傷心旅行・3・フルーツサンド
「なんで、降りないの?」
いくつ、駅を過ぎただろう。
隣に座ったまま、動かないし、降りる気配もない。
この鉄の女は、このままひとりで旅行ができるのだろうか。
涙も流さないなんて、悲しくないのだろうか。
それでも、彼のことを好きだったのだろうか。
私にはわからない。
悲しいときには、涙は勝手にあふれてしまう。
「あんたこそ、早く降りなさいよ。」
足も腕も組んだまま、向こうをにらみつけている。
そっち側に座っている人が可哀想。
「なんで指図されなきゃいけないわけ?」
「指図なんてしてないわ。
でも、ひとりじゃ決められなそうだから。」
「はぁ!?」
「みんなと同じが好きそうで、自分のことも自分で決められなさそうじゃない。」
「なっ!」
なんてことを言うんだろう!
って、言い返そうと思ったのに、躊躇した。
…くやしい。
人に相談したっていいじゃない。
自分のことをなんでも自分で決められることが、そんなに偉いの?
だいたい、なんでも自分で決めるって人には、協調性が足りないと思う。
合わせる人がいるからこそ、自由にできてるくせに、偉そうにしないで欲しい。
「自分の意見を相手に押しつけるのが、いいとは思えない。」
「押しつけられてると思うのも、あなたの勝手でしょ?
勝手を押しつけてるのは、あなたじゃない。」
「はあ!?」
この女に足りないものはたくさんあるけれど、なによりも一番足りないものは、人の話を聞くとか受け入れるとか、そう柔軟性が決定的に不足してると思う!
「あの、これとこれと、あとコーヒーください。
あ、お砂糖は三つお願いします。」
車内販売のカートが通りかかったときに、あの女はマフィンとチーズケーキと、生クリームたっぷりのサンドイッチに、コーヒーには三つもお砂糖を頼んでいた。
通路側だからって、ずるい。
私だって、なにか頼もうと思ったのに。
会計が済んだらしいタイミングで、こっちに視線を向けられた。
「あんたはいいの?」
そう言われたけれど、情けをかけられたみたいでイライラして、断った。
「いらない。」
「あ、そ。」
隣の女は、コーヒーにお砂糖を三つ入れて、一口飲むとふうっと息を吐きだした。
隣で呼吸されていることも、ムカつく。
そして、マフィンの袋を開けると、パクパクと口に運ぶ。
マフィンを食べ終わったら、すぐにチーズケーキの袋を開けて、チーズケーキもあっという間に平らげてしまった。
甘い物なんて嫌いっていいそうな見た目のクセに。
コーヒーはブラックで、甘い物は好きじゃないからみんなで分けてなんて、いつもカッコつけてたってこと?

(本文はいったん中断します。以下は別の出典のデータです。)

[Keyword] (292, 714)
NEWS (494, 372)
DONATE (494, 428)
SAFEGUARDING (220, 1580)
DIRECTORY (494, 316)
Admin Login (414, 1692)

それなのに、そんなに細いとか、ほんと嫌味の塊だと思う。
生クリームがたっぷりで、フルーツが挟まっているサンドイッチを、三口で平らげてしまうのを、横目で眺める。
そんなに食べても太らないとか言いたいわけ?
こっちが、毎日どれだけ苦労してるかなんて、考えたこともないんだろう。
そりゃ、甘い物は大好きだし、みんなと一緒にいたら食べないわけにいかないことが多い。
好きなものを好きなだけ食べられたら幸せだけど、そんなことをしていたら、すぐに太ってしまう。
お気に入りの服は入らなくなってしまうかもしれないし、なにより可愛くないって思われちゃうかもしれないじゃない。
努力もしないで、体型を維持できるなら、好きなものを好きなだけ食べてるよ!
くやしくて、唇をかみしめた。
ぐるるるる…
な!なんでこんな時に!?
盛大にお腹が鳴ってしまった!
恥ずかしいよりも、もっと恥ずかしいし、なによりも悔しくて仕方ない。
また、この女になにを言われるか…。
両腕でお腹をぎゅうっと抑えて、俯く。
恥ずかしいからじゃない!
そう思った時に、隣の女が口を開いた。
今度はどんな言葉で嫌がらせをするつもりなのかと、身構えた。
「はい。」
「…は?」
ひとつ残ったフルーツサンドが入った袋を、こっちに差し出している。
「あげる。」
「は?いらないし!」
「わたしもいらない。」
「なんで、いらないものもらわなきゃないのよ!」
そう言っているのに、勝手にひざの上に袋を置かれた。
「いらないなら、勝手に捨てて。」
そう答えているけれど、生クリームがおいしそうで、身体は素直にもう一度「ぐるるるる」と鳴った。
もう、どうにでもなれ!と、フルーツサンドにかぶりつく。